The annual Shad Bake in Essex, Connecticut, celebrates a traditional local fish with good food, demonstrations, live music, and (what else?) a huge fire pit.
By Mike Urban
May 29 2018
For 60 years, the Rotary Club of Essex, Connecticut, has been putting on a highly unusual and entertaining annual event. The Essex Shad Bake, held in late spring in the charming Connecticut River town of Essex (this year’s festival takes place on June 2, 2018), celebrates the locally famous fish with a full day of food, drink, live music, and educational presentations.
American shad is a fish species that spends most of its adult life in the salty northern Atlantic Ocean. Shad are anadromous, which means that in the spring they swim up the freshwater rivers along the coast in order to spawn, then they return to the ocean for the rest of the year. Adult shad typically weigh between three and eight pounds and are more than a foot long.
Shad has been described as the “fish that fed the nation’s founders,” as it was a highly popular dish in colonial times. An entire fishing industry came to life each spring along the Connecticut River, with fishermen dragging their nets through the river after dark to ensnare spawning shad by the thousands.
The shad stock has dwindled dramatically in recent years, but many native New Englanders still enjoy the several weeks that shad are available in local seafood markets from early May to mid-June. In addition to the shad fillets, the roe from female shad, a large, liver-like mass, is considered a delicacy among shad aficionados.
The shad bake typically occurs on the first Saturday in June. The one-day event recently moved to the grounds of the Connecticut River Museum, at the foot of Main Street in Essex on the banks of the river.
A large wood-fed fire pit is built in an open field next to the museum. It’s kept blazing for several hours while a small army of volunteers prepares the shad for baking.
Preparations include nailing the shad fillets to rough-hewn oak planks, using common roofing nails. Strips of salt pork are affixed to the top and bottom of each fillet, which adds flavor during the cooking process. Each fillet is seasoned with olive oil, paprika, and other spices.
The planks are then positioned in circular fashion around the scorching fire, and the fillets slowly bake for fifteen to twenty minutes in the searing heat.
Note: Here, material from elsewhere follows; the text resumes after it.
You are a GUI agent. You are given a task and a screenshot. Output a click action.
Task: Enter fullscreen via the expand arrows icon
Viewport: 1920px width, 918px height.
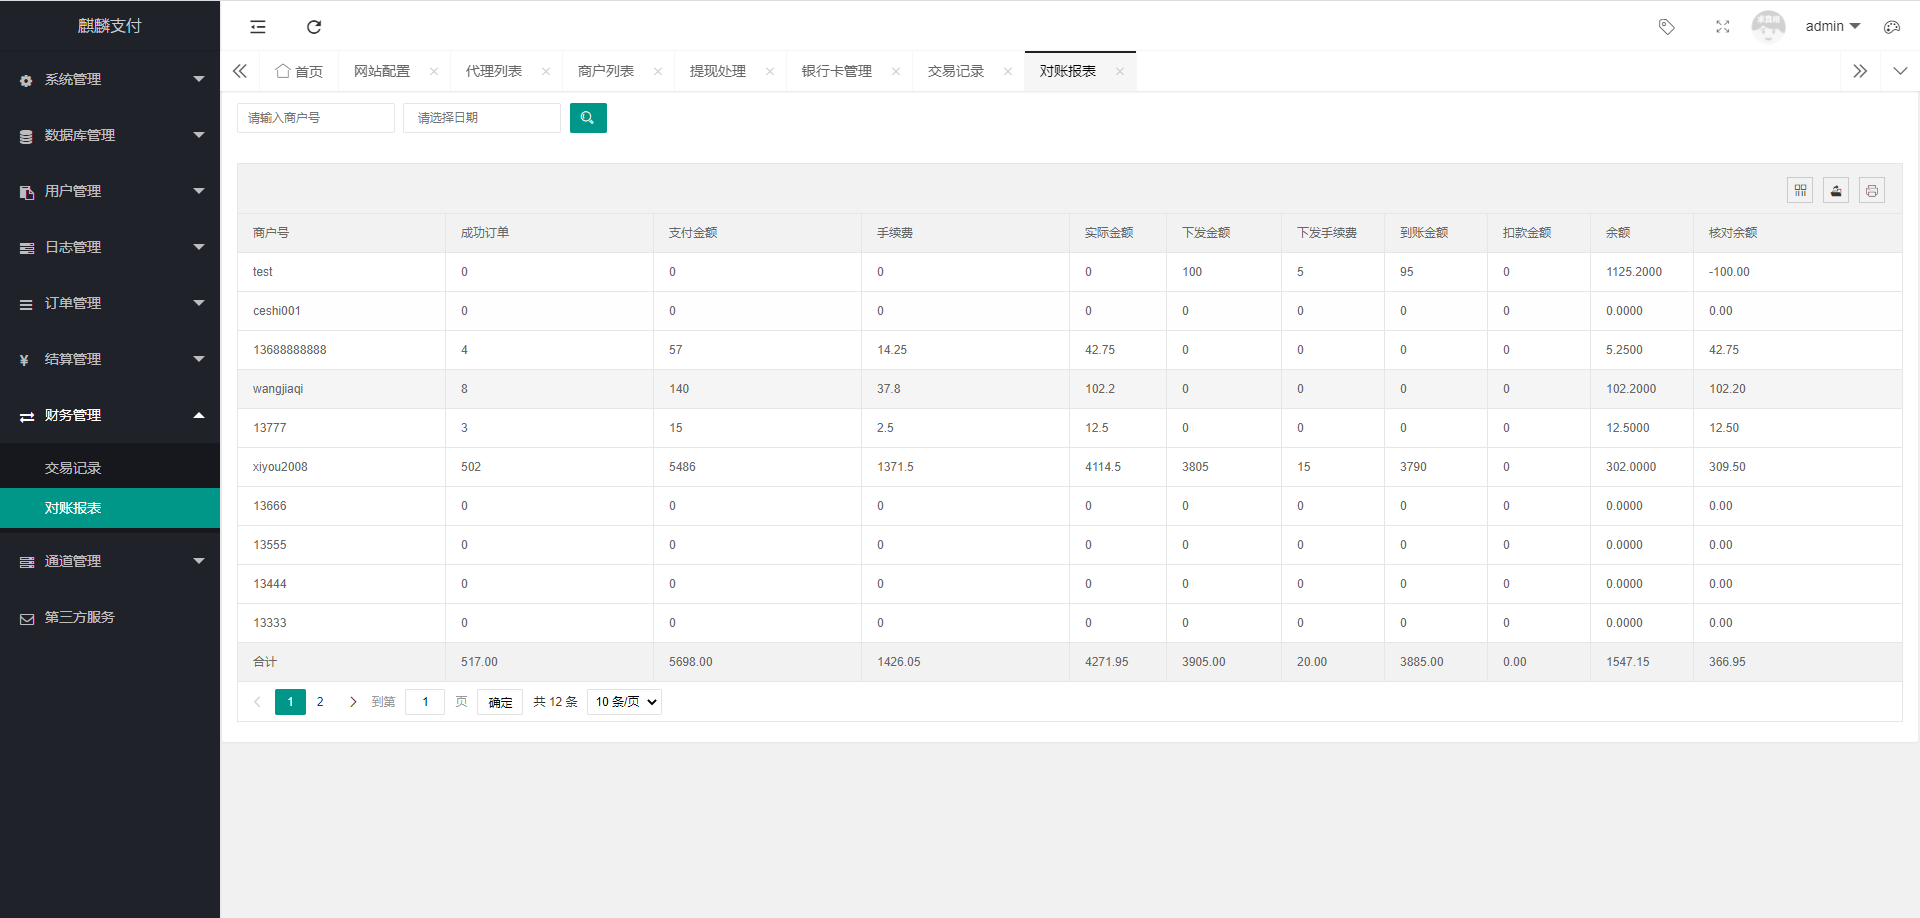tap(1722, 27)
When a batch of fillets are ready, a call of “Board!” goes up from one of the Rotarians. The finished shad planks are pulled away one-by-one from the fire and taken to the nail-removal station.
At the nail-removal station, a pneumatic tool normally used by carpenters and roofers pulls out the nails while a Rotarian holds the cooked fillets in place using specially designed spatulas.
The fillets are then whisked away to a nearby open-air tent, where hungry, expectant diners enjoy live music, beer, and wine while awaiting the feast.
While the shad are baking, there are lots of fun things to take in, such as a fascinating demonstration of how to fillet a shad.
The fish has hundreds of small bones, and it’s an increasingly rare skill to be able to fillet shad quickly and efficiently.
You may witness this vanishing skill, as an expert shad deboner holds court at a demonstration table throughout the event.
The best part, of course, is sitting down to a plate of shad, homemade potato salad, a simple tossed green salad, and a slice of locally baked pie, accompanied by a glass of beer or wine. There’s nothing quite like the Essex Shad Bake, and it’s well worth the trip to this charming Connecticut River town to take it all in.
Are you a fan of shad? Have you ever attended a shad bake?